I limit my discussion here to an object relations approach to understanding
psychological defensiveness (Ashback and Schermer, 1987; Greenberg and Mitchell,
1983 and Ogden, 1989, 1990).
Splitting and projection is an outcome of life experience that
includes both what the individual brings to the situation as well as what lies
within the situation or others to draw projections—projective hooks (Shapiro and
Carr, 1991). An individual who possesses unresolved conflict regarding a parent
with whom a secure attachment was not achieved will, very likely, bring this
unresolved conflict into the workplace for continual reenactment (compulsive
repetition) in the false hope of eventually resolving the conflict. This
intra-psychic context creates a potential for splitting and projection that is
realized when objects that possess attributes of the frustrating parent and his
or her behavior are located in the workplace. A supervisor or executive may be
instantly adored or hated. In the case of the hated other, this outcome is
explained by unconsciously splitting off good aspects of the supervisor or
executive and leaving only the bad and threatening personal attributes. It may
also be the case that the executive’s good aspects are taken into oneself
(introjection) while simultaneously denied and split-off bad aspects of one’s
own self-experience are projected into this individual. Both the person (the
object) and self become split (fragmented), with bad attributes amassed in the
executive and good attributes amassed for oneself. The result is an all good
self and all bad other. The reverse may also occur, where bad parts of the other
are introjected and good self parts projected, thereby creating an all good
other worthy of idealization and all bad and despised self unworthy of respect
from others. This certain or pathological knowledge of the other is highly
familiar, as it arises out of prior life experience with a frustrating
parent(s), which fuels transference of historical feelings attached to this bad
life experience upon the similarly offensive or threatening supervisor or
executive. The response is disproportionate. A “hot button” is created and then
pressed.
This brief description of object relations–based psychologically
defensive process represents but one way to understand the psychodynamics and
psychologically defensive workplace. However, even this brief description serves
to illustrate the powerful and often destructive intrapersonal and interpersonal
nature of intra-psychic process. Given this limited review, one might wonder how
intra-psychic defensiveness will be acted out in a workplace devoid of
individuals who, by the nature of their position, possess power, authority and
status.
Two of many possibilities are discussed here. First, ring
organization may diminish the anxiety the individual experiences by encouraging
appropriate and adequate organizational attachment while, at the same time,
presenting many fewer “targets” for splitting and projection. Problems with
authority figures and organizational boundaries are minimized by the absence of
these figures and by the minimization and permeability of organization
boundaries. One might speculate that this absence will result in the individual
having to work harder to better integrate good and bad self-experience that is
facilitated by the organizational context. A second, less desirable outcome that
may arise in the absence of this personal effort is that the need to split and
project is increased as these unconscious processes become frustrated within the
ring organization experiential context.
Second, the ring organization, since it is composed of people,
will contain individuals who, while not possessing formal organizational power,
authority and status, will present projective hooks. Members who possess
parental attributes or special skills for which they are recognized or who
participate in the task group governance process or perhaps overtly seek
organizational-based power, authority and status will attract the attention of
others who are especially attentive to these dynamics.
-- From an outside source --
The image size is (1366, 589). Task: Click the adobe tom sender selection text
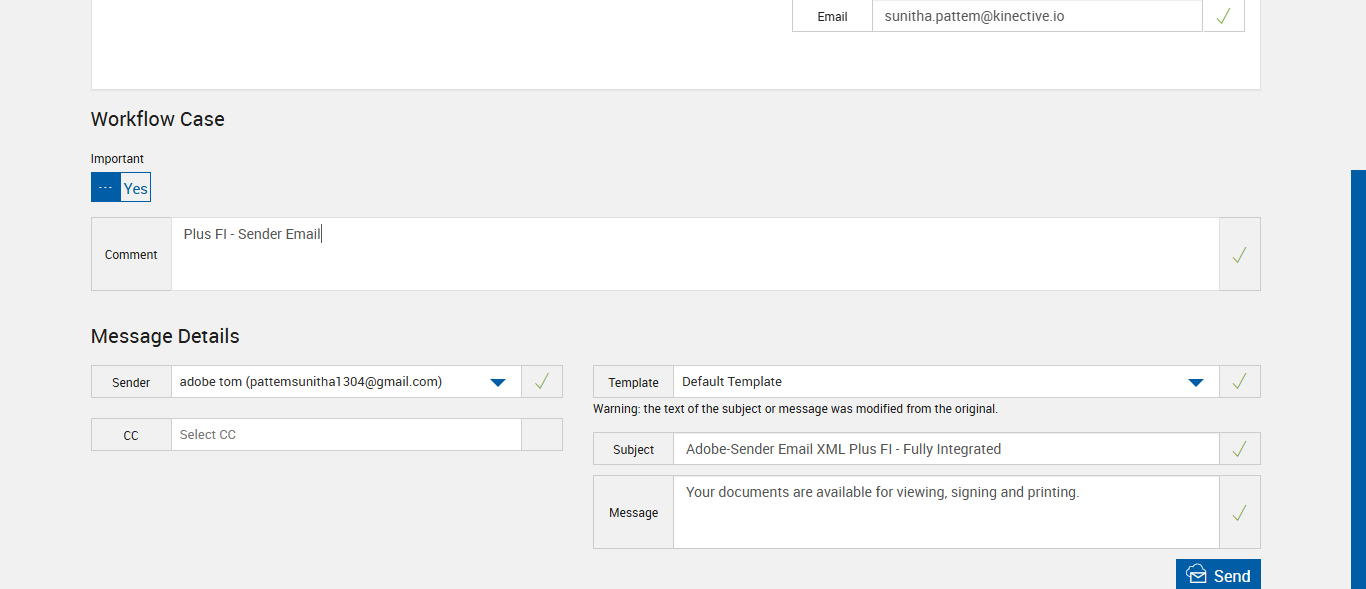311,382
The fact that people are not perfect is a truism. Every
organization, regardless of its design, culture and values, contains individuals
who seek positions of power and authority to control their anxieties. Even
though organization members may value avoiding these tendencies, they will,
nonetheless, exist. Their presence may result in these individuals drawing the
projections that would normally be associated with individuals in formal roles
of power and authority. Adoration or hostility may result. In either case, the
group dynamic will be affected, which can be expected to result in interventions
by organization members who seek to support ring organization values. This
elaboration of intrapsychic management of anxiety permits a briefer discussion
of interpersonal, group and organizational anxiety.
In Sum
Unconscious processes abound in the workplace. An example
borrowed from object relations theorizing is psychologically defensive splitting
and projecting. An all bad (or all good) external object is created by first
locating behavior and personal attributes in another that resemble those of a
frustrating parent. All bad self-experience is then placed within the person
(the object), followed by the transferring of one’s deeply held and in many
cases painful and hostile feelings onto this object. The individual is then
subsequently not only known to be like the frustrating parent, he or she is
treated in much the same way. This appreciation makes it clear that ring
organization will not eliminate these psychologically defensive outcomes.
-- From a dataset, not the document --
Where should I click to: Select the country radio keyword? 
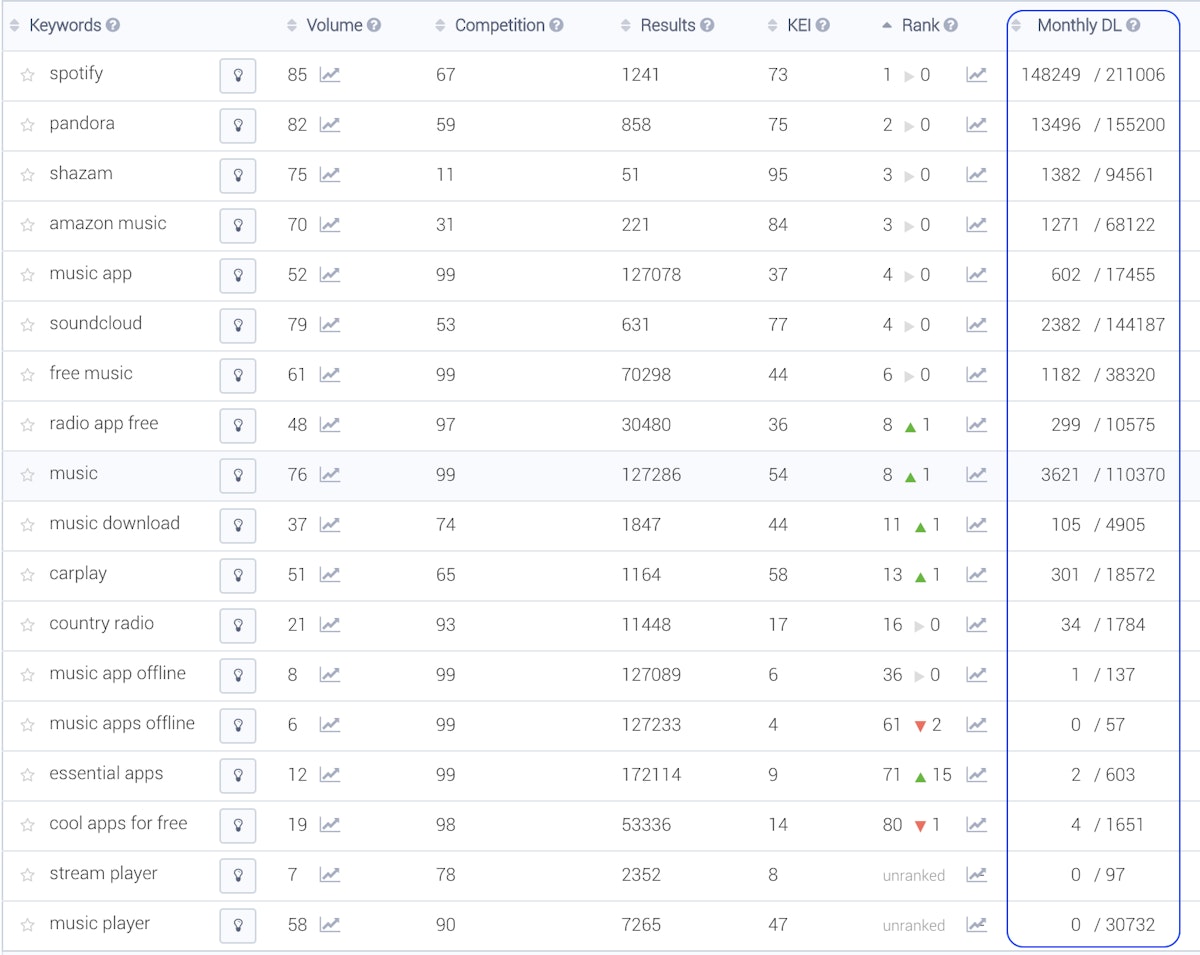101,624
However, its culture, values and operation will promote better self and
self-other integration, which, if successful, will minimize the presence of the
psychologically defensive workplace (Allcorn and Diamond, 1997). A second likely
outcome is that those individuals who are unable to resolve their conflicts and
who consistently and compulsively introduce their psychologically defensive
processes into the workplace may well find themselves the subject of remedial
action and eventually choose to leave this “frustrating” organizational design,
or perhaps be terminated.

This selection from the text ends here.